§ **Your task**:
Please identify every line in the records that contains the string "menu" and copy each one out in full. Case counts.

Records for locating words and elements

>> start

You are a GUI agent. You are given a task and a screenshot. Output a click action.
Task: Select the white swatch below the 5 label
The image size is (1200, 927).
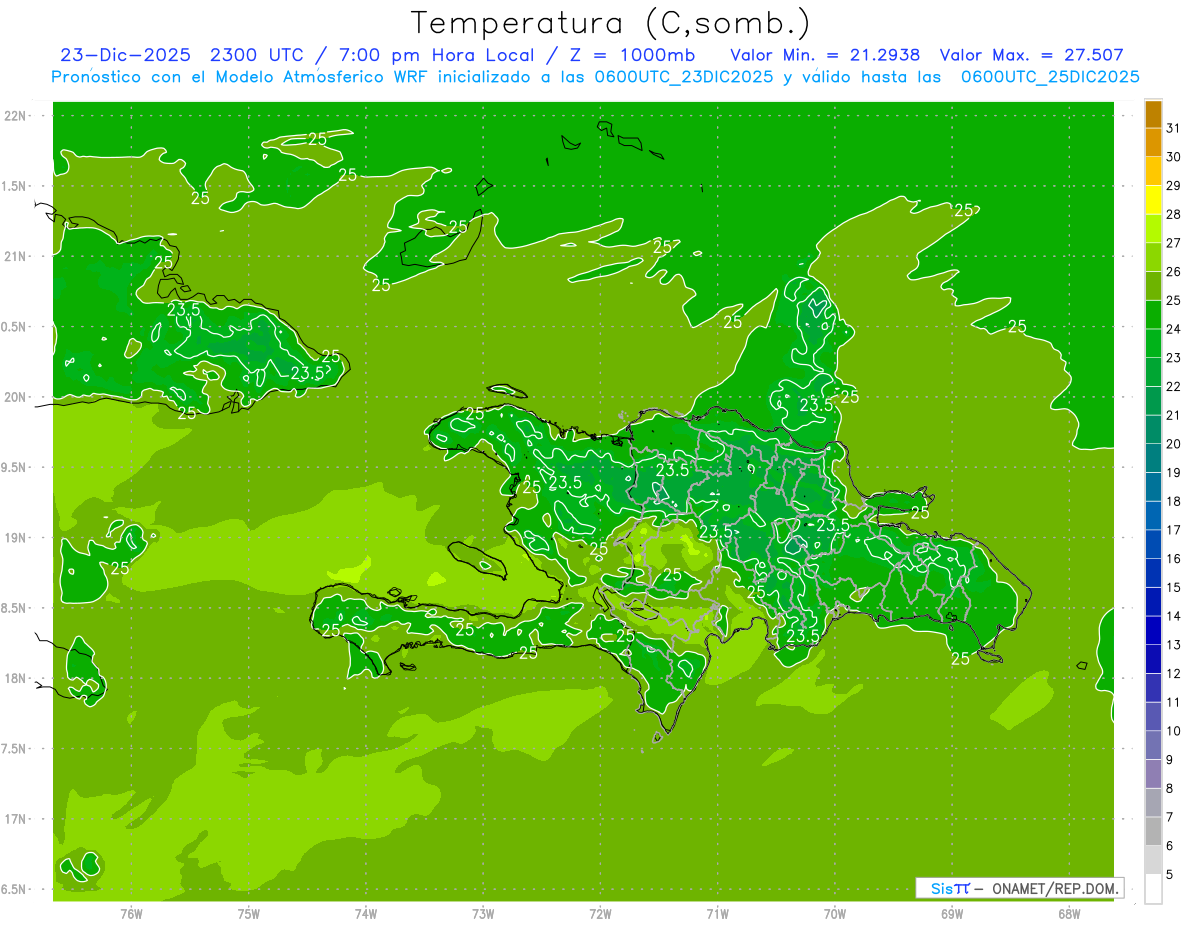(1153, 889)
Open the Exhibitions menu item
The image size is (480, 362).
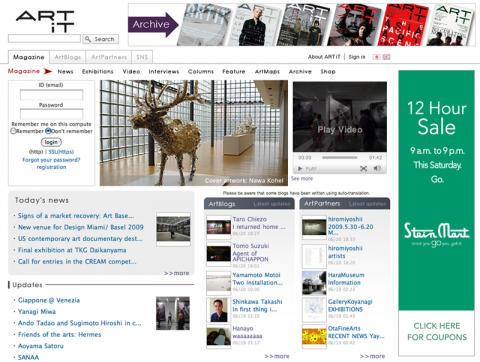coord(98,71)
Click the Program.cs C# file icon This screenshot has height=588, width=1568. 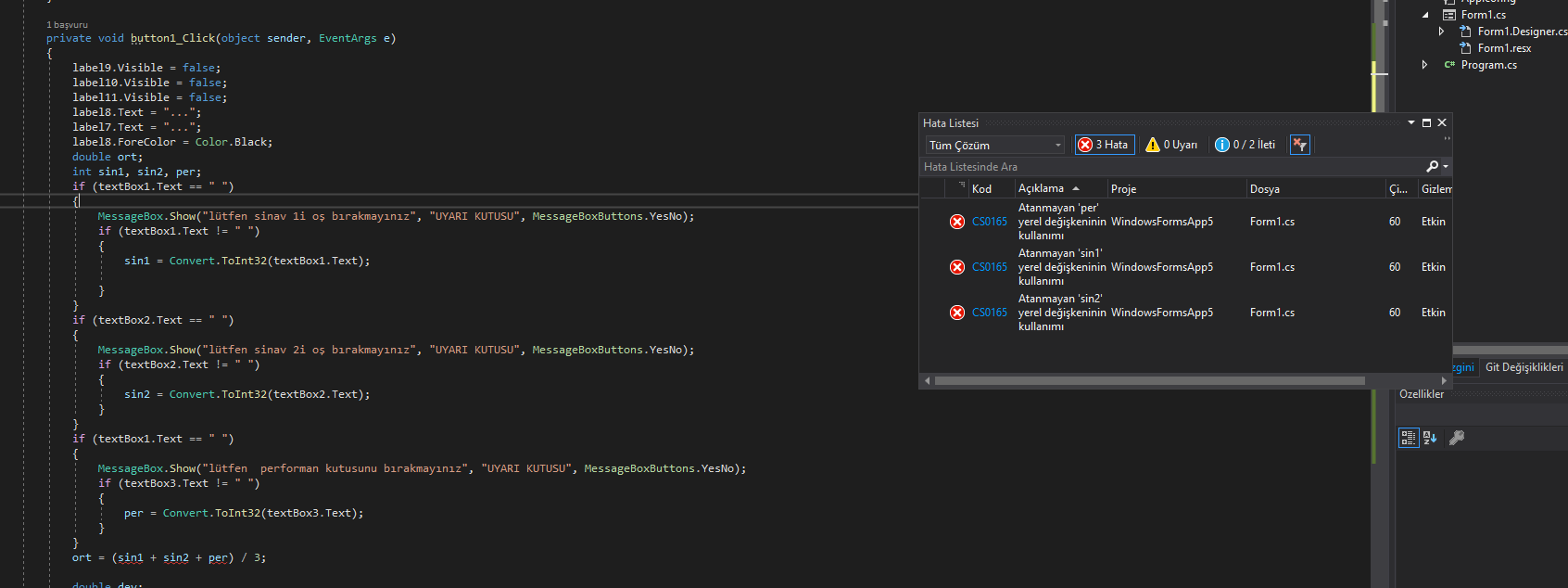(1449, 65)
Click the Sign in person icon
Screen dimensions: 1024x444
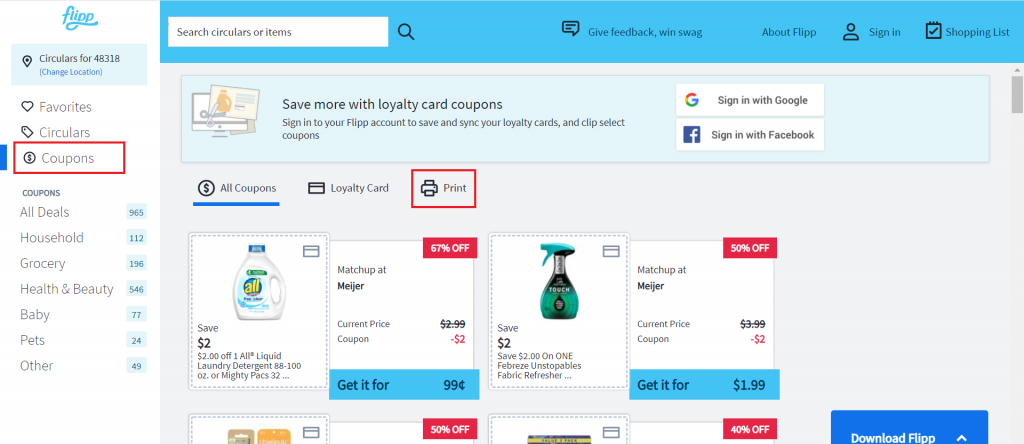coord(851,32)
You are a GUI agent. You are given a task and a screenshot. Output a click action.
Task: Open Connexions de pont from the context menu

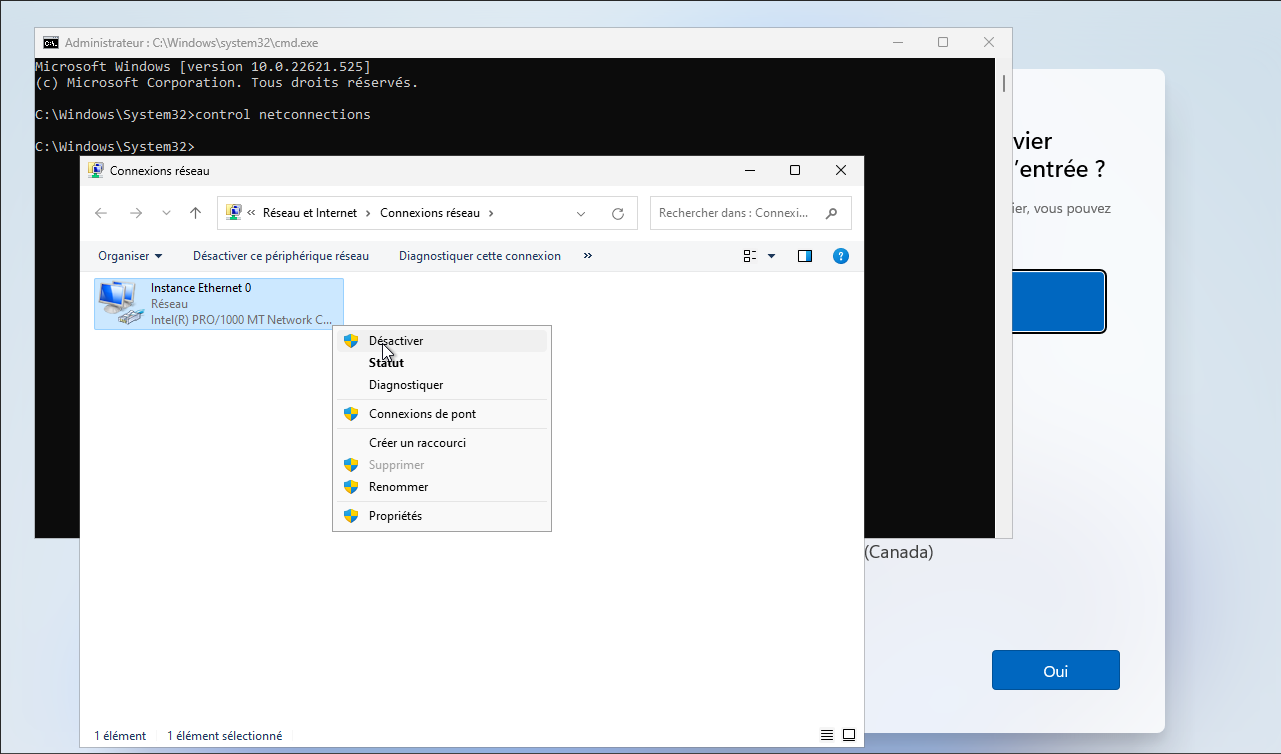(x=422, y=413)
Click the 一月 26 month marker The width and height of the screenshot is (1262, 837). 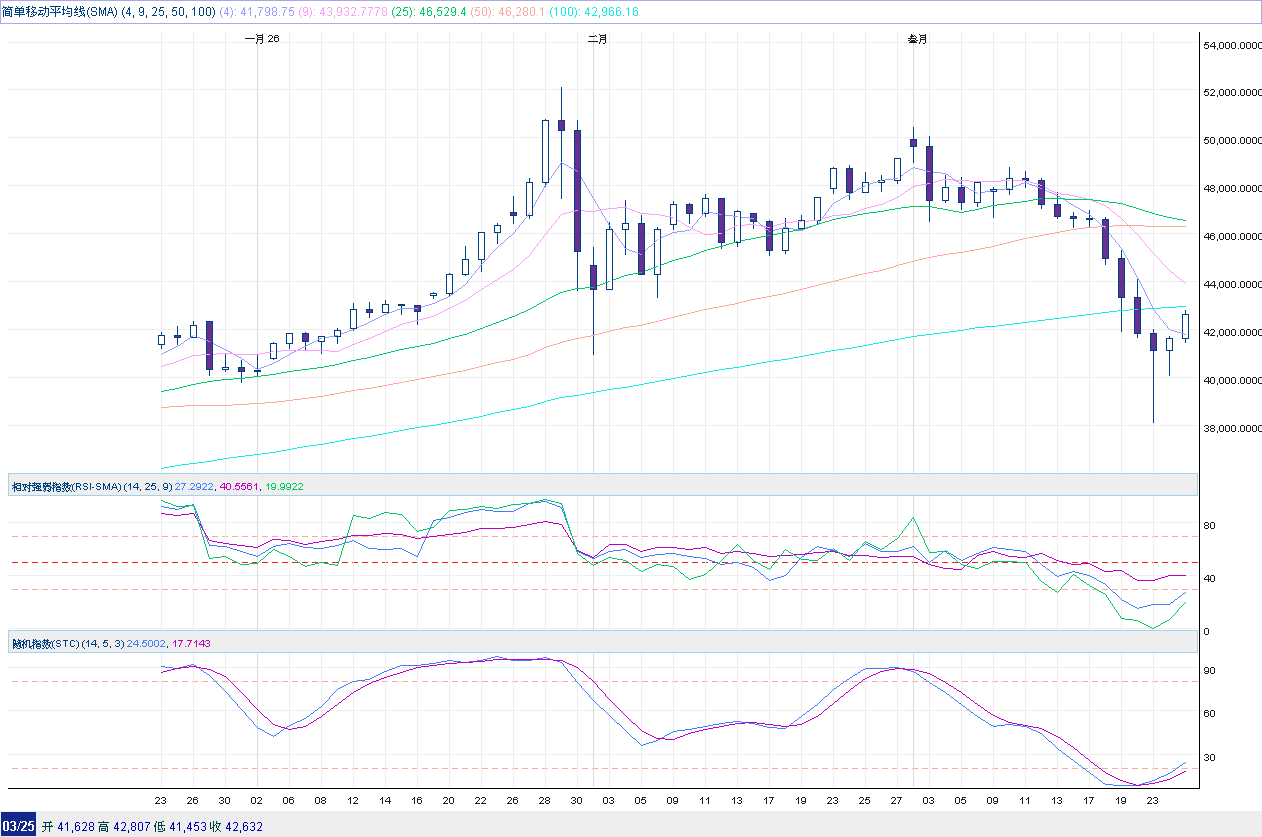[262, 39]
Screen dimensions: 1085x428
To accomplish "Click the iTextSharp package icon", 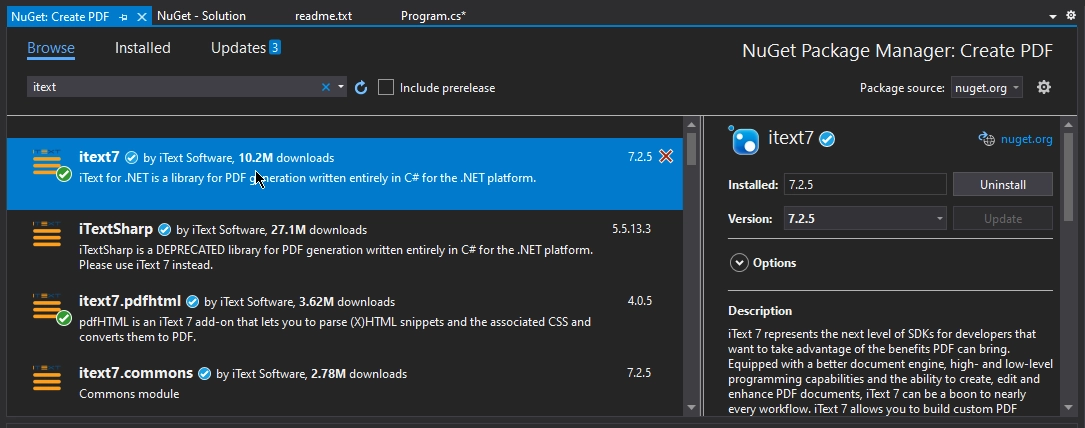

>> end

§ **Solution for this exercise**:
Open the Exhibitions menu item
Task: Open Connexions de pont from the context menu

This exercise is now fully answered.